▶ DATA IN THIS EXERCISE

Start of Block

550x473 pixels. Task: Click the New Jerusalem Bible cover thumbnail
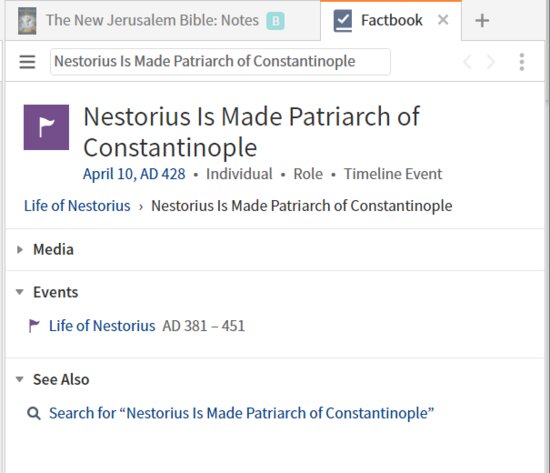coord(27,21)
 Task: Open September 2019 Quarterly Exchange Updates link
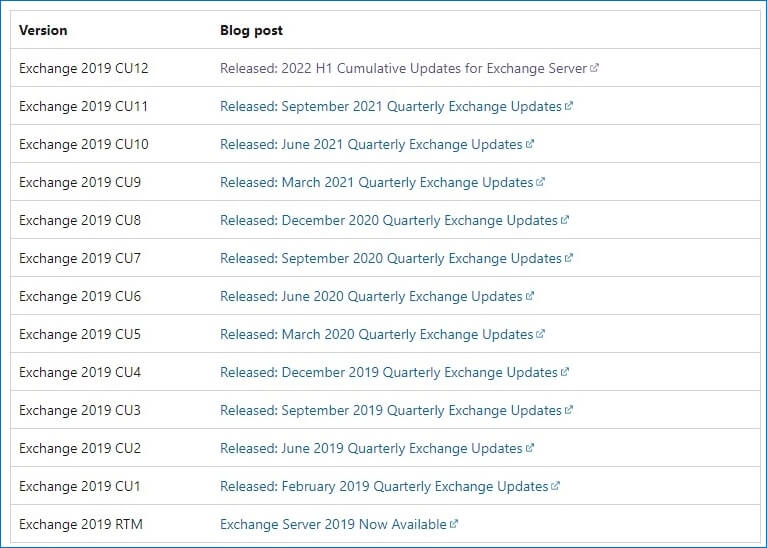tap(390, 410)
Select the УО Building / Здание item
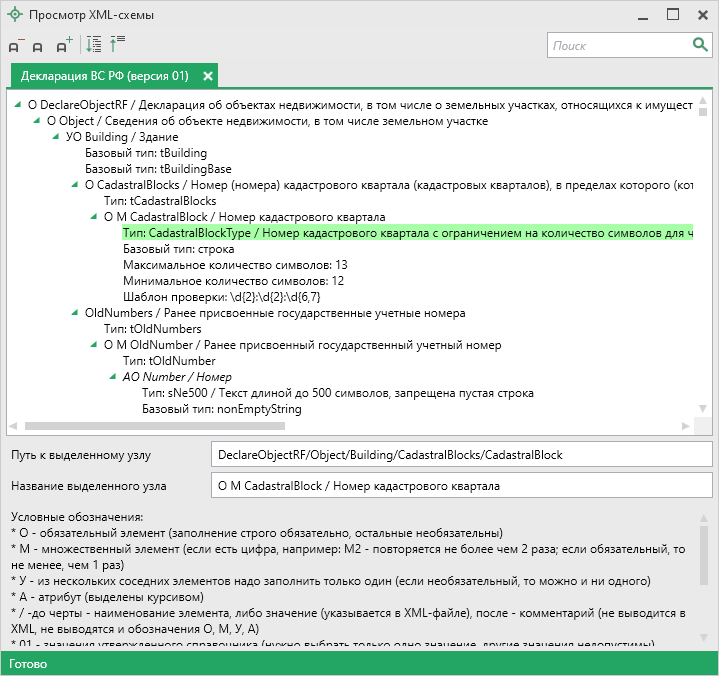 112,137
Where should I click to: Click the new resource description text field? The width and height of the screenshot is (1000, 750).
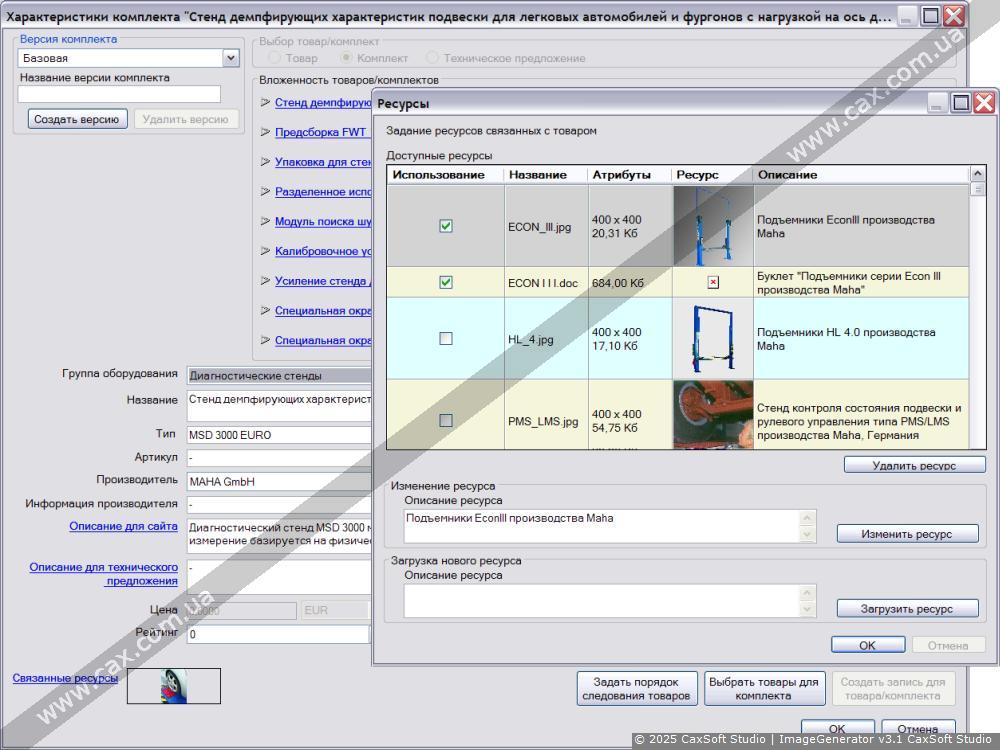(x=602, y=600)
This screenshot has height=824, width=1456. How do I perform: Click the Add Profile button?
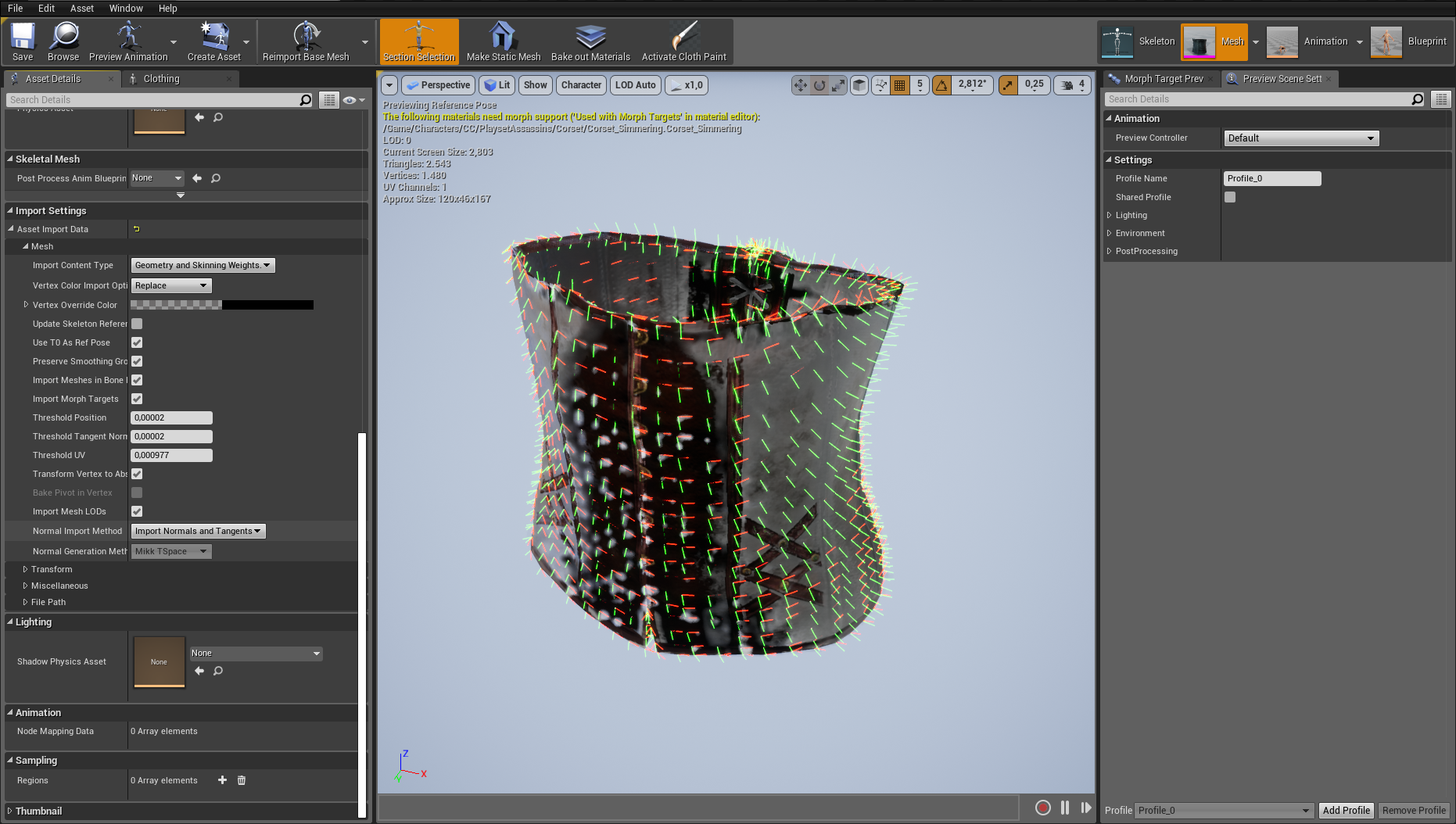[x=1346, y=811]
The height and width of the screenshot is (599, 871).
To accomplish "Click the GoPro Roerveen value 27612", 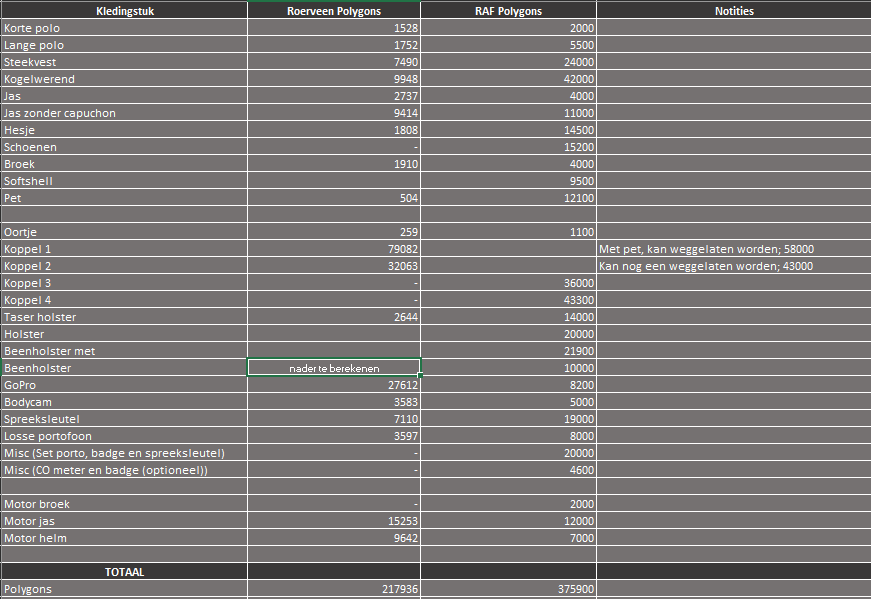I will click(334, 385).
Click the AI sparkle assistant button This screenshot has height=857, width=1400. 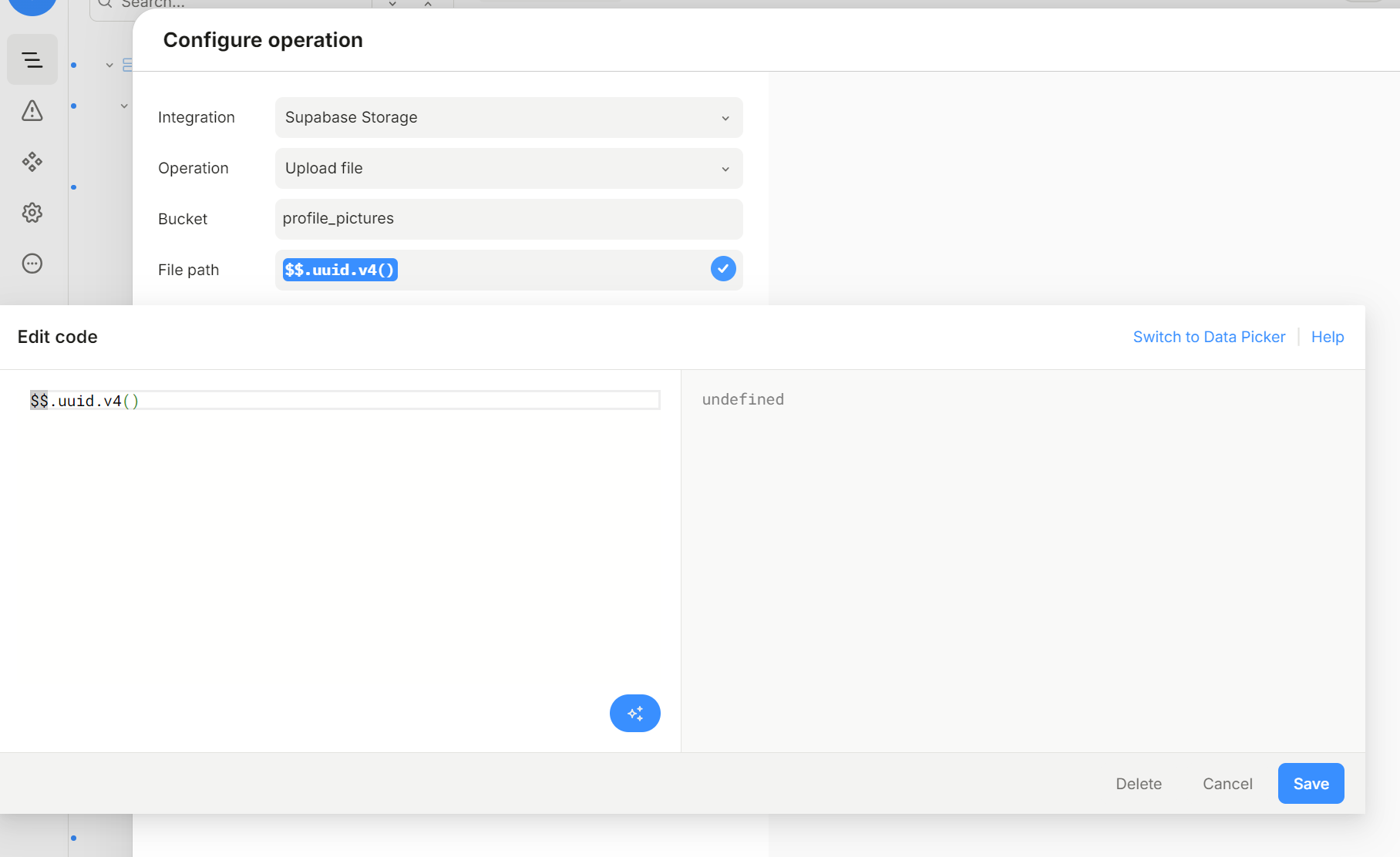tap(634, 714)
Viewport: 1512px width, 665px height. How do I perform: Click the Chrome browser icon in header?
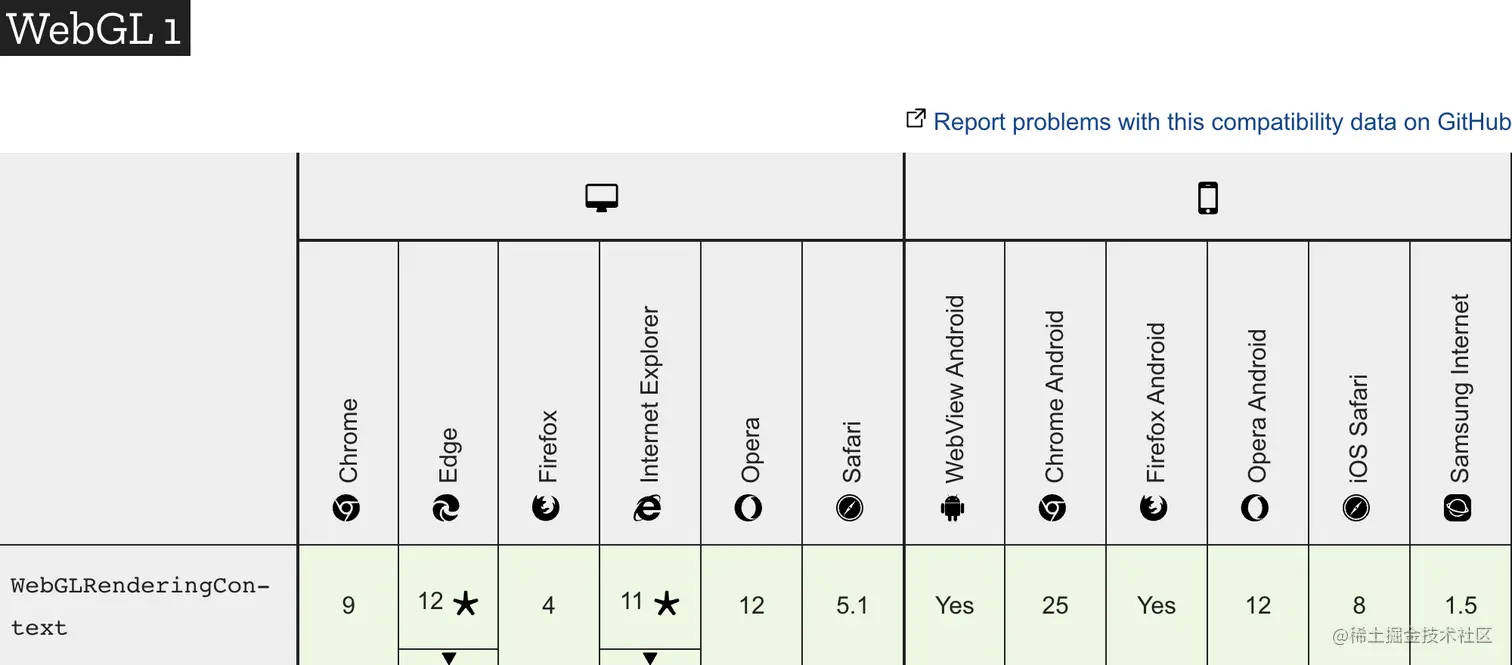point(346,508)
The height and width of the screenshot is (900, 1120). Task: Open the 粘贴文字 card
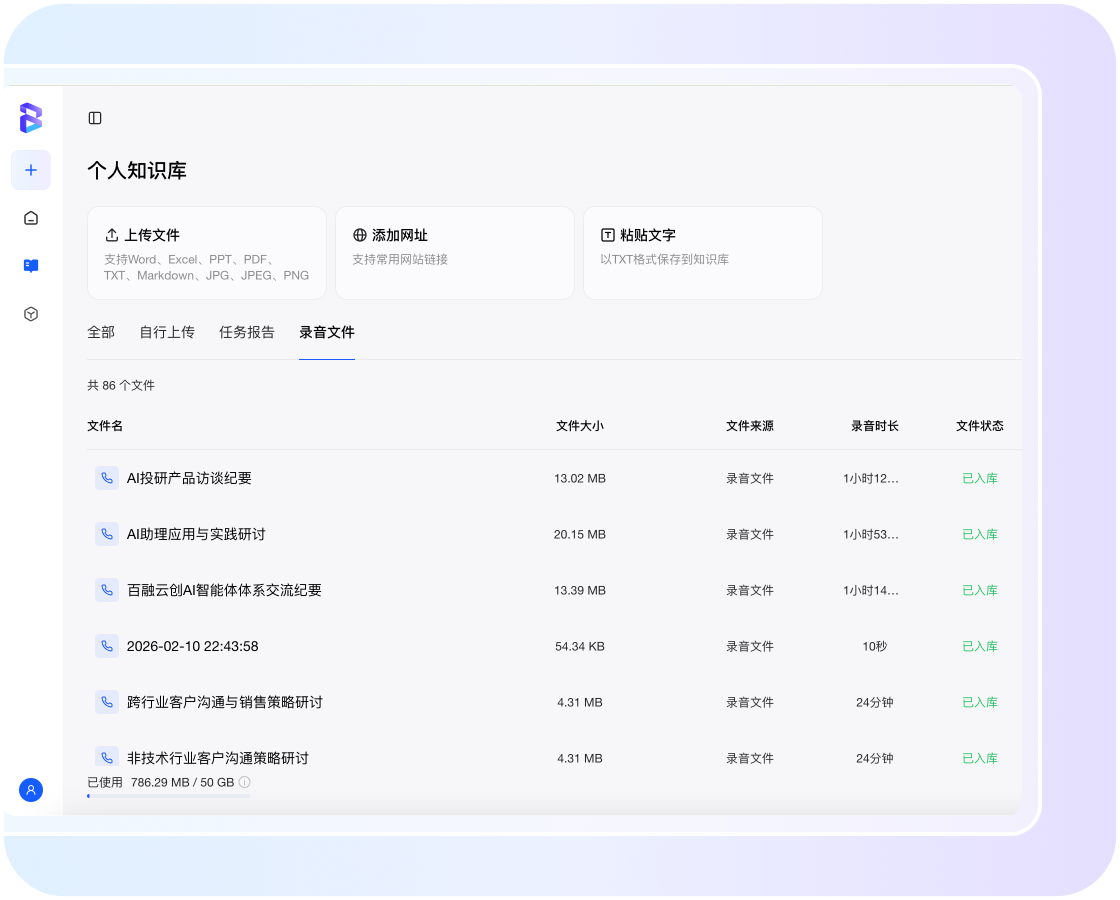click(702, 252)
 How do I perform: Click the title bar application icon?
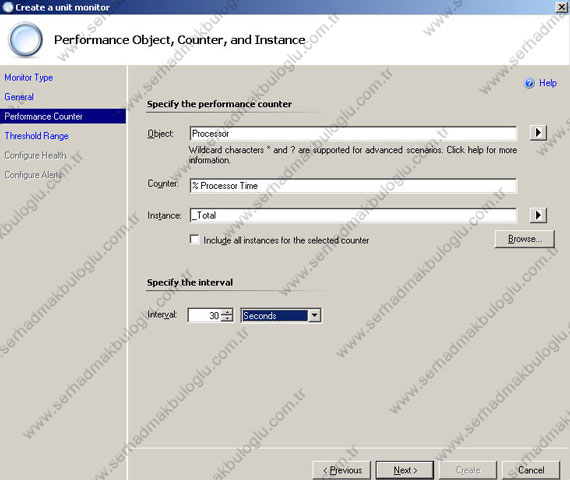(x=7, y=7)
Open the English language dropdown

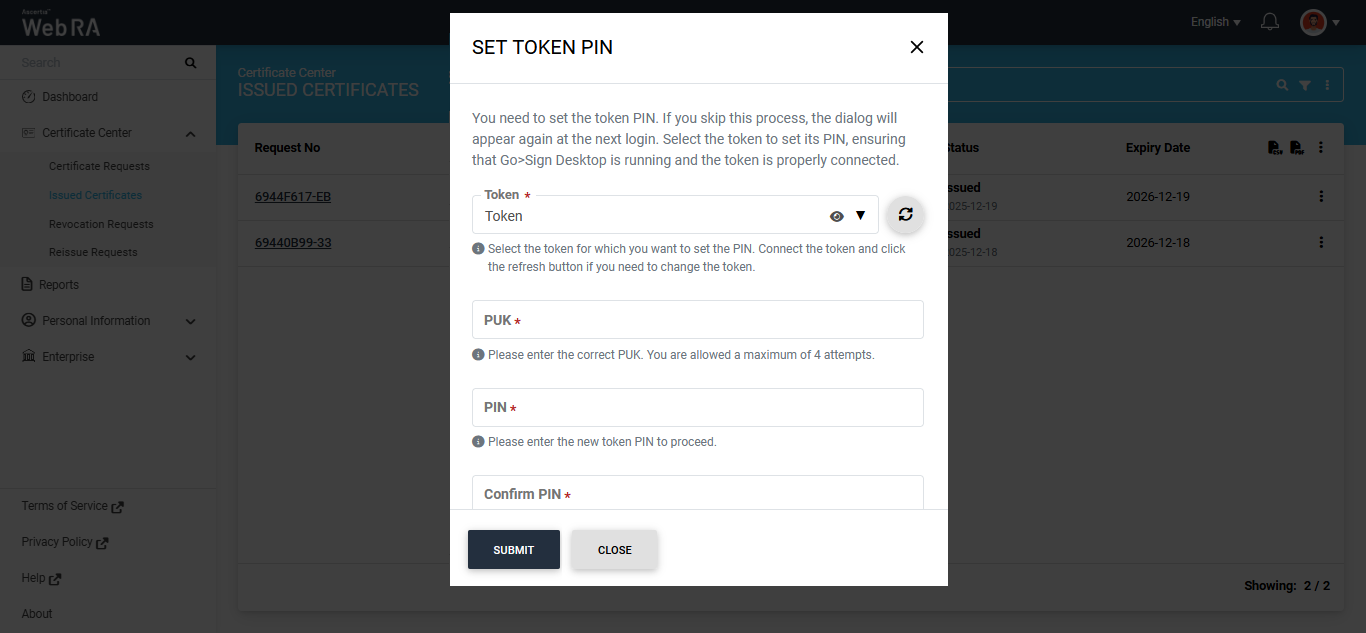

End of Block

▶ GOAL OF THE EXERCISE
Your task is to retype, exactly and only, the lines from the line holding "How do I perform: Click the title" through the final line of the data above, with both ends kept. Drop the pictures.

▶ RESPONSE FOR THIS EXERCISE
 How do I perform: Click the title bar application icon?
(x=7, y=7)
Open the English language dropdown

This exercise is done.